Artist’s impression of simple and complex organic (carbon-containing) molecules that have been found in space. Credit: IAC/NASA/NOAO/ESA/Hubble Helix Nebula Team/M. Meixner/STScI/T.A. Rector/NRAO
It may consist of atoms of a single chemical element, as with oxygen (O2), or of different elements, as with water (H2O). As components of matter, molecules are common in organic substances (and therefore biochemistry) and are what allow for life-giving elements, like liquid water and breathable atmospheres.
Types of Bonds:
Molecules are held together by one of two types of bonds – covalent bonds or ionic bonds. A covalent bond is a chemical bond that involves the sharing of electron pairs between atoms. And the bond they form, which is the result of a stable balance of attractive and repulsive forces between atoms, is known as covalent bonding.
Ionic bonding, by contrast, is a type of chemical bond that involves the electrostatic attraction between oppositely charged ions. The ions involved in this kind of bond are atoms that have lost one or more electrons (called cations), and those that have gained one or more electrons (called anions). In contrast to covalence, this transfer is termed electrovalance.
In the simplest of forms, covelant bonds take place between a metal atom (as the cation) and a nonmetal atom (the anion), leading to compounds like Sodium Chloride (NaCl) or Iron Oxide (Fe²O³) – aka. salt and rust. However, more complex arrangements can be made too, such as ammonium (NH4+) or hydrocarbons like methane (CH4) and ethane (H³CCH³).
Diagram of a water molecule, which is made up of two hydrogen atoms and one oxygen atom. Credit: britannica.com
History of Study
Historically, molecular theory and atomic theory are intertwined.
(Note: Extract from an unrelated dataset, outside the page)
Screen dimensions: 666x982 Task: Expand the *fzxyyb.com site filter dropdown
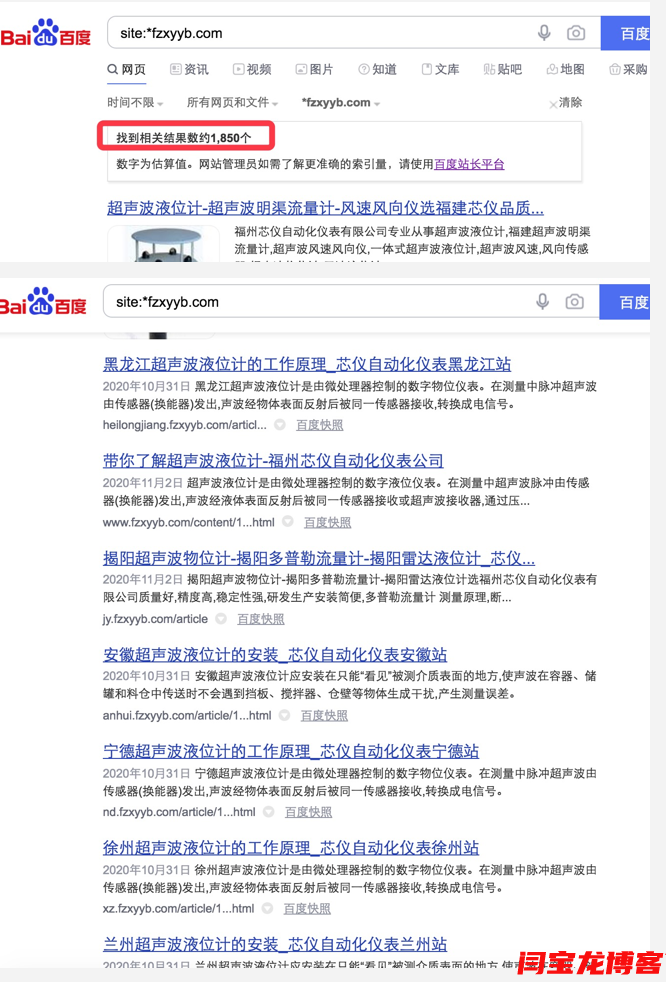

The first recorded mention of matter being made up of “discreet units” began in ancient India where practitioners of Jainism espoused the notion that all things were composed of small indivisible elements that combined to form more complex objects.
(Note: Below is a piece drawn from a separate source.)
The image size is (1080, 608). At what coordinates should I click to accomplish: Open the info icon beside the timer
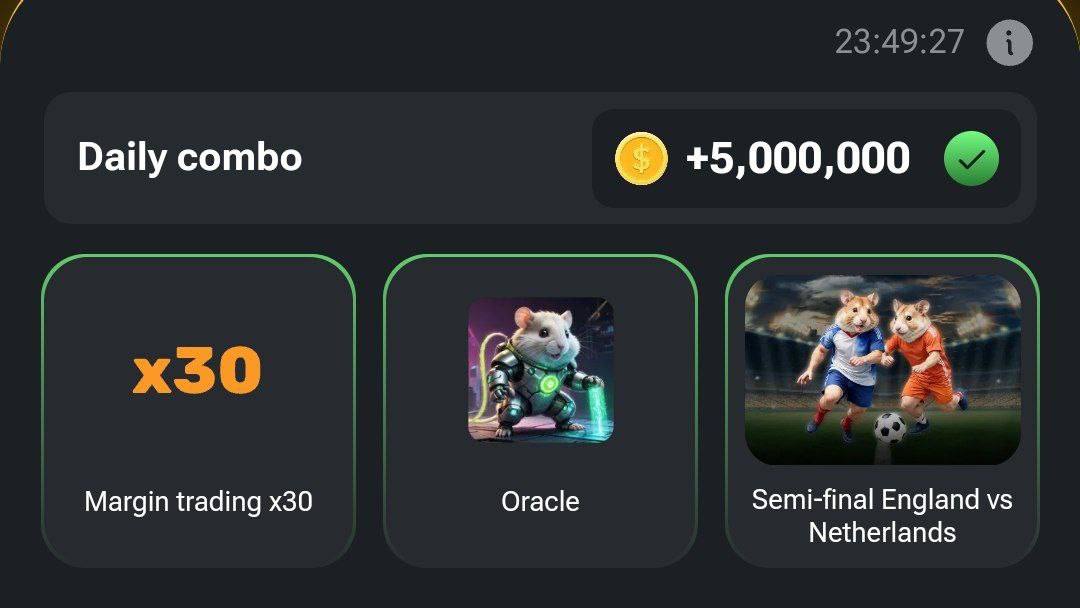click(1009, 43)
In ancient Greece, philosophers Leucippus and Democritus coined the term “atomos” when referring to the “smallest indivisible parts of matter”, from which we derive the modern term atom.
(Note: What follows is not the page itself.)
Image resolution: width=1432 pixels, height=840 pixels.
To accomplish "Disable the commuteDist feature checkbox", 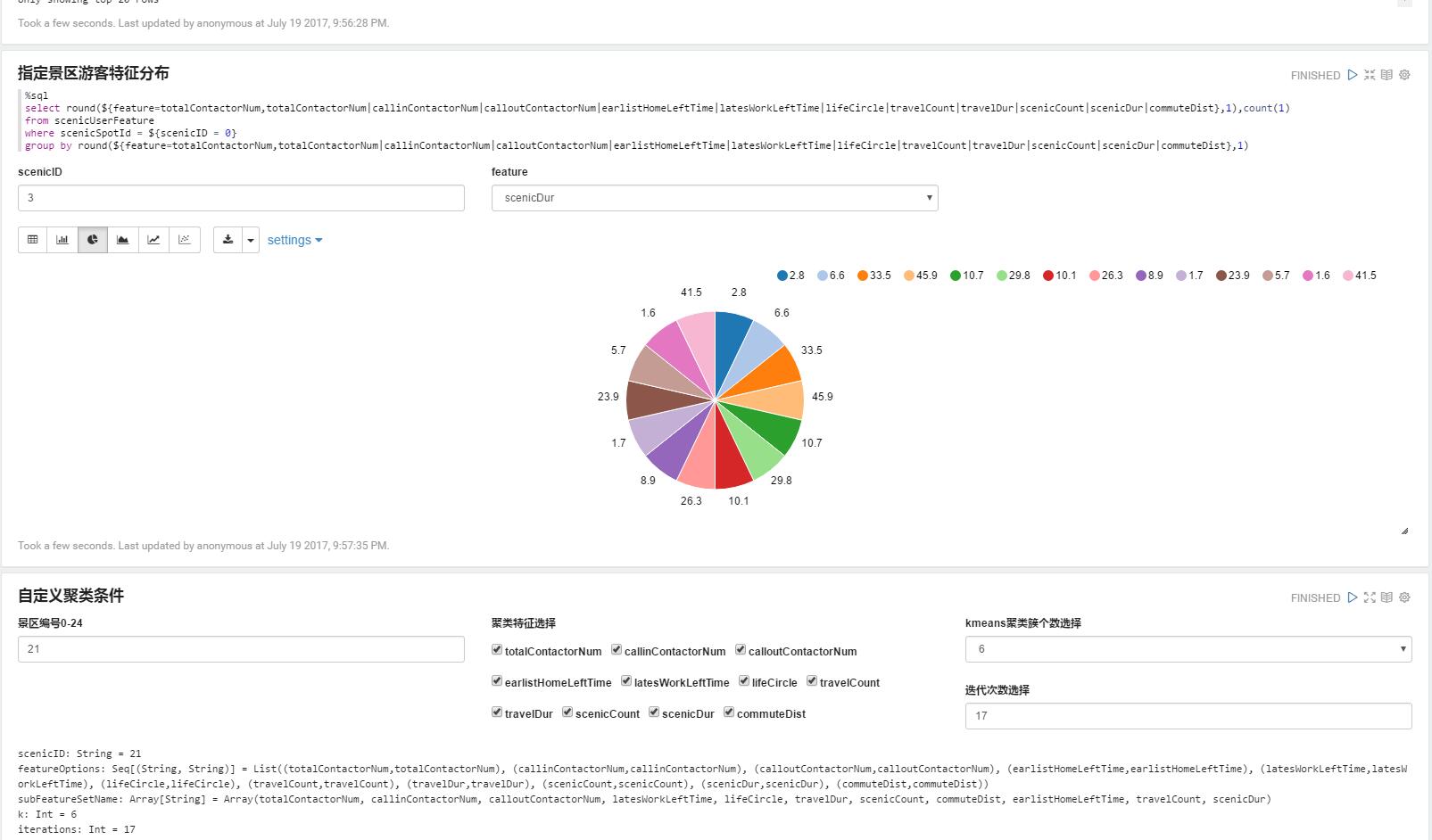I will click(729, 712).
Then in 1661, naturalist Robert Boyle argued in a treatise on chemistry – titled “The Sceptical Chymist“- that matter was composed of various combinations of “corpuscules”, rather than earth, air, wind, water and fire. However. these observations were confined to the field of philosophy.
It was not until the late 18th and early 19th century when Antoine Lavoisier’s Law of Conservation of Mass and Dalton’s Law of Multiple Proportions brought atoms and molecules into the field of hard science. The former proposed that elements are basic substances that cannot be broken down further while the latter proposed that each element consists of a single, unique type, of atom and that these can join together to form chemical compounds.
Various atoms and molecules as depicted in John Dalton’s A New System of Chemical Philosophy (1808). Credit: Public Domain
A further boon came in 1865 when Johann Josef Loschmidt measured the size of the molecules that make up air, thus giving a sense of scale to molecules. The invention of the Scanning Tunneling Microscope (STM) in 1981 allowed for atoms and molecules to be observed directly for the first time as well.
Today, our concept of molecules is being refined further thanks to ongoing research in the fields of quantum physics, organic chemistry and biochemistry. And when it comes to the search for life on other worlds, an understanding of what organic molecules need in order to emerge from the combination of chemical building blocks, is essential.